I really like the modular approach of Snix, that they use BLAKE3 and standardized serialization methods. That’s a big plus. On the other hand, the main benefit of Gachix is that it builds on top of Git’s well tested framework and established synchronization protocols.

4 Likes

Attic worked pretty well for me overtop Caddy for TLS termination. My homelab has had some reliabillity issues so I got rid of Attic but I might bring it back later when I rearchitect things. Unfortuantely I don’t use Nix heavily enough (or with good enough metrics) to say how much of an effect Attic’s chunking had.

In related systems, there’s also Styx, which is essentially a deduplicated binary cache, plus a custom substitution protocol to preserve the deduplication across the network while fetching, plus a “filesystem” to preserve the deduplication on local disk. Plus binary diffs and some on-demand stuff.

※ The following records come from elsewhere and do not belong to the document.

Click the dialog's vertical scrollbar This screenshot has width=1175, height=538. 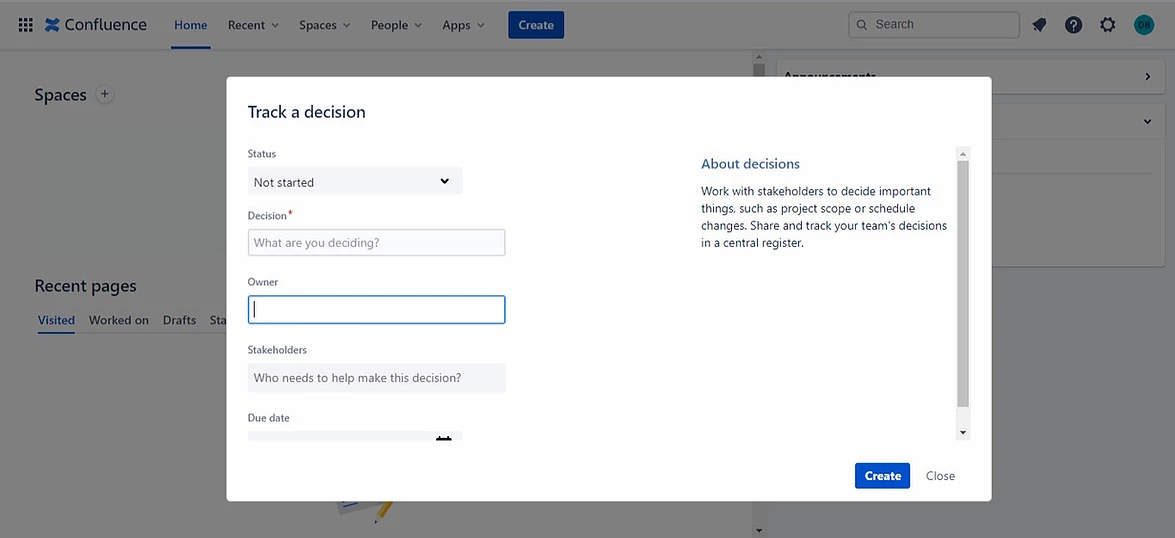click(x=963, y=290)
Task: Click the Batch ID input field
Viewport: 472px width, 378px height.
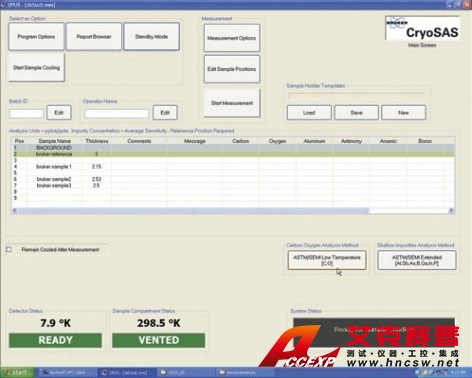Action: point(27,114)
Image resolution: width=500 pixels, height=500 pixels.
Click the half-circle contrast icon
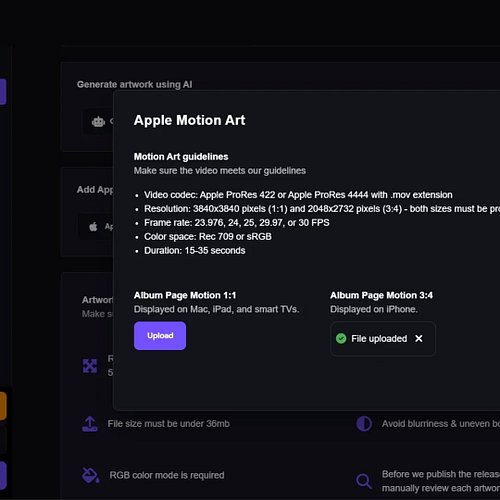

The backing store can be local disk or S3. The deduplication is chunk-based with file-aligned chunks. In my experiments, content-defined chunking strategies (i.e. ones that can handle “shifted” data) did not provide enough benefit to justify the complexity.

The catch is that currently it supports only its custom substitution protocol and can’t act as a standard binary cache, but that’s actually very easy to add. Let me know if you’re interested in using it that way, I can try to prioritize it.

4 Likes

@EphraimSiegfried : I am curious, was this idea inspired by the bup backup system? Here’s short description of this backup system:

Very efficient backup system based on the git packfile format, providing fast incremental saves and global deduplication (among and within files, including virtual machine images).

At first glance, this looks highly related to your strategy.

No I have not heard of bup. But thanks for sharing, It looks interesting (especially how it chunks large files). I’ll look into it in more detail.

1 Like

Regarding non-deterministic paths, does anyone know how other binary caches handle those types of packages? If there are multiple artifacts associated with the same input-addressed path, which artifact is sent to the client?